Work task
Within the records below is a range that opens at the line with "[https://achillesclinic.ie] (61, 16)" and closes at the line with "[Facebook] (334, 1325)". Return that range word for word, both ends included, and only that range.

Exercise input
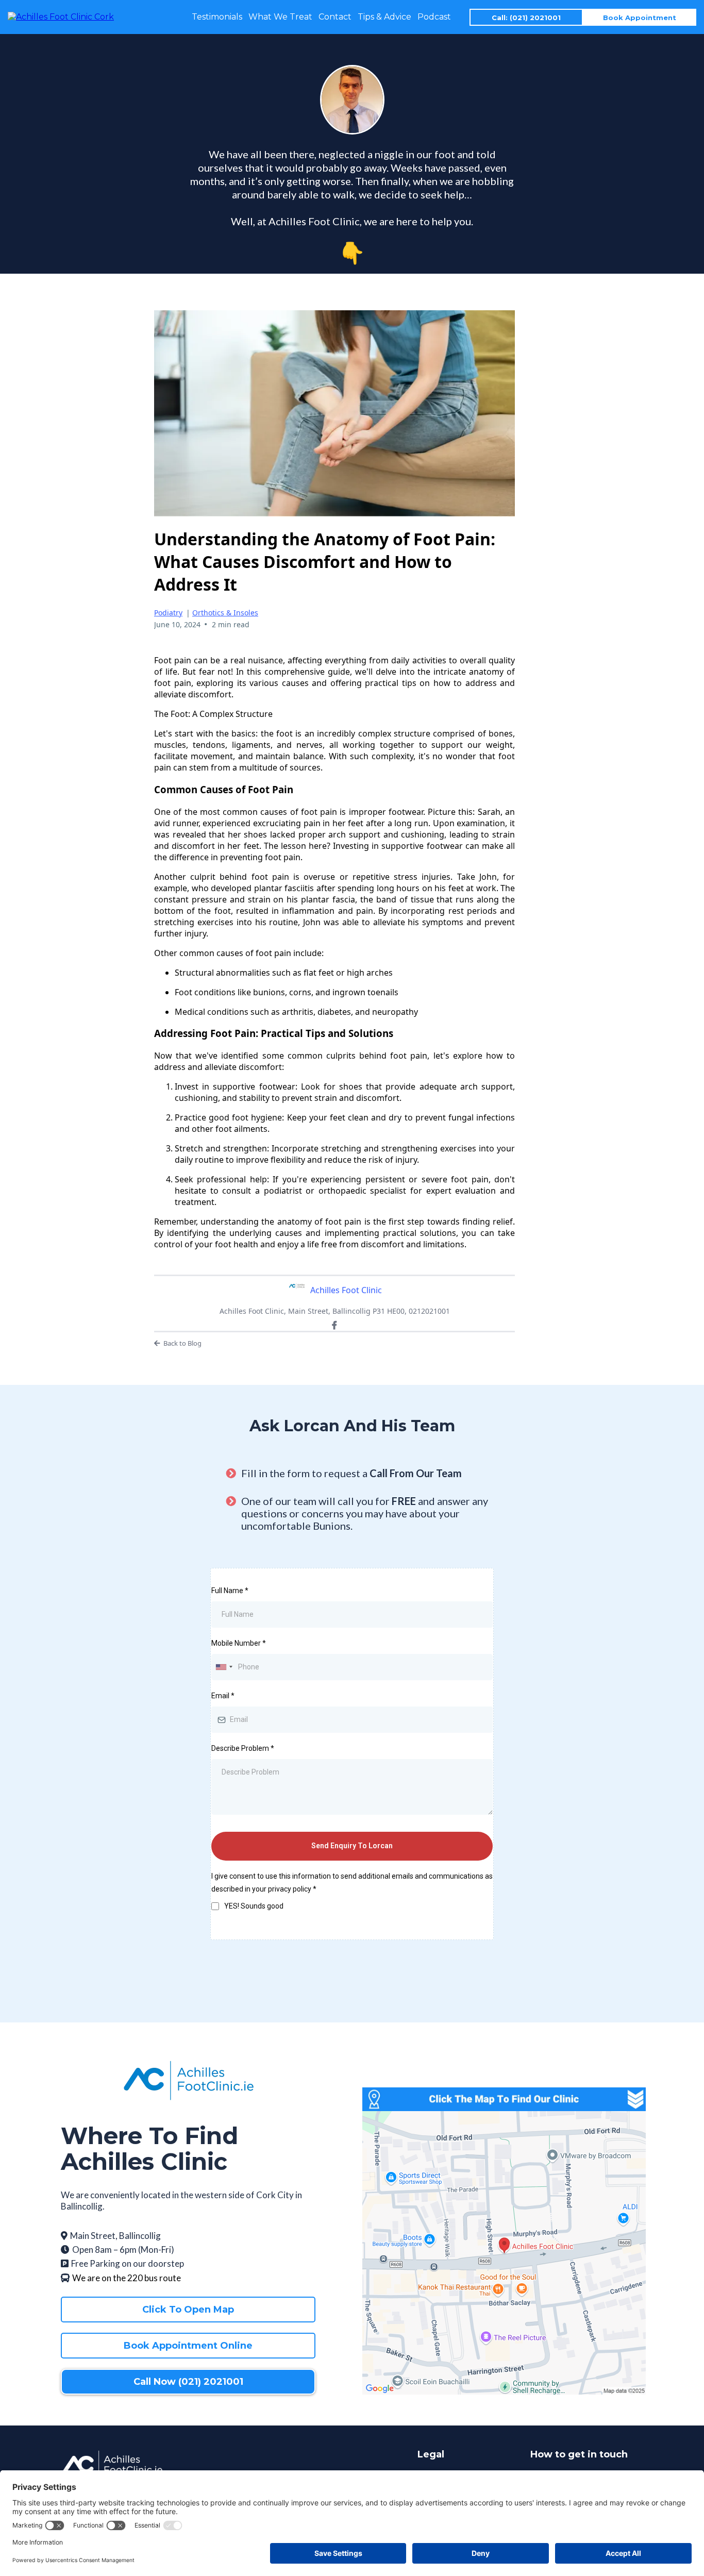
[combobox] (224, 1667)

--

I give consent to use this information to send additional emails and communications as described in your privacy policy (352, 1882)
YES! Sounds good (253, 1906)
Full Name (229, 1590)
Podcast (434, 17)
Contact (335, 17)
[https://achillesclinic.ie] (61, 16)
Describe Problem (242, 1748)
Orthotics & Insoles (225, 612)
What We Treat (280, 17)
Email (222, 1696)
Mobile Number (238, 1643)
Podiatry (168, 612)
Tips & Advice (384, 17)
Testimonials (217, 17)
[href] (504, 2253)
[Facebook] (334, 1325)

Solution to this problem
[https://achillesclinic.ie] (61, 16)
Describe Problem (242, 1748)
Orthotics & Insoles (225, 612)
What We Treat (280, 17)
Email (222, 1696)
Mobile Number (238, 1643)
Podiatry (168, 612)
Tips & Advice (384, 17)
Testimonials (217, 17)
[href] (504, 2253)
[Facebook] (334, 1325)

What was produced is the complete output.